In answer, I’ll often say, “some things look exactly the same: ajosshis red-faced and burning through packs of cigarettes, ajummas cackling in groups as they picnic by the river, and students being forced to study harder than is probably healthy to get ahead in life.”
Then I continue, “Man, though, a lot changes in in 70 years. Almost no one remembers a unified Korea directly, and those who do will be dead soon. So much has changed in that time, in such extreme ways. It’s hard to see it as the same culture any more. It’s really different.”
One South Korean responded to this answer with a resigned, tragically Korean summation of the road ahead:
“Fuck,” he said.
What he neatly summarized in a single deflating word was this: “We’re keeping this single culture, one country idea alive, but the longer we let it go, the harder it is to do. We know this. And it hurts.”
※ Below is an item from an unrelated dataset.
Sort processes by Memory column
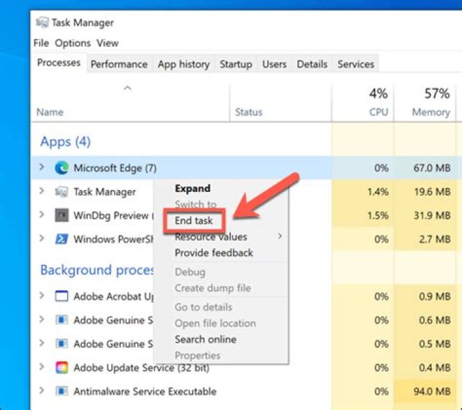 [x=431, y=112]
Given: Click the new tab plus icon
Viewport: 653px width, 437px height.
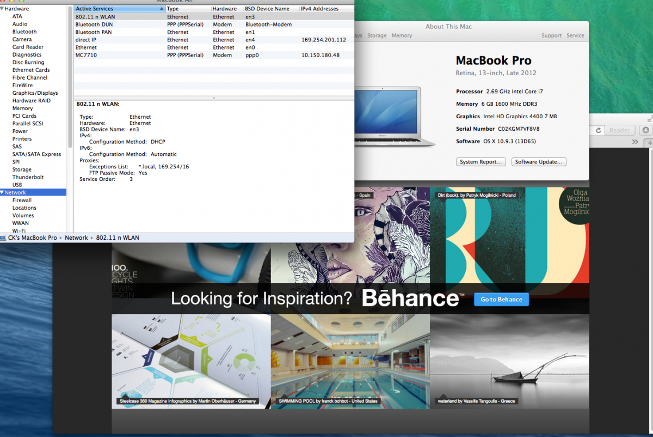Looking at the screenshot, I should tap(649, 142).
Koreans still largely imagine themselves to be part of the same community, which counts for a lot, but it can be depressing to see such different Koreas. It is also hard seeing Koreans on both sides often resorting to negative constructs of valiant struggles against destructive outside forces as a common cultural element, when so many of the rhythms of daily life have diverged so far. The abstract idea of unity gets buried under a landslide of details.
So, it was with some pleasure that I got to rewatch Koryo Group’s excellent romantic comedy, Comrade Kim Goes Flying, this week in Beijing. The film, a joint UK-Belgium-DPRK production, is the fantasy tale of miner who dreams of being an acrobat and through pluck, good fortune and hard work, makes it happen.
One curious thing, though, was that I didn’t laugh as much as I did when I saw it two years ago at the Busan International Film Festival, where it showed to a mostly South Korean audience. I wondered why I didn’t find it as funny the second time around, until I realized I was laughing less for this reason: the Korean audience in Busan were in hysterics, and it was infectious. The mostly western audience in Beijing was politely enjoying an anthropological experiment on film, perhaps basking in the vague air of self-congratulation that takes place when watching a film with subtitles.
In Busan, in particular, everything that a meddlesome mother character does was met with peals of joyful guffawing: she doesn’t have that much screen time, but every minute she does have is spent poking her nose relentlessly into her son’s affairs. Mostly, she is keen on she blocking certain romantic options while at other times helping set chances up. At another point, she forces a raw egg-Kimchi juice concoction down her son’s throat as a means of curing a hangover. Friends who have seen it shown in North Korea said a Pyongyang audience was similarly amused.
Before the showing in Beijing, one of the directors, Nick Bonner, said: “We set out to make a girl-power rom com…it was made for a North Korean audience, so please try to set your preconceptions aside.”
And try as we might to do that, the meddlesome mother just didn’t resonate with us. We were not Korean and most of us never had such figure as part of our shared experience. The South Koreans did, however.
As one audience member at the Busan showing Q&A bluntly prefaced his question: “Wow…that was just like my mom.”
Bonner said Comrade Kim was made for a North Korean audience, but really it was for a Korean audience. For this viewer it was a lovely reminder that, despite the myriad differences between the Koreas and the divergence in modern ways of working, living and thinking that have developed over 70 divided years, there are a multitude of little things that have stayed the same. Such as meddlesome mums. And this is a hopeful thing.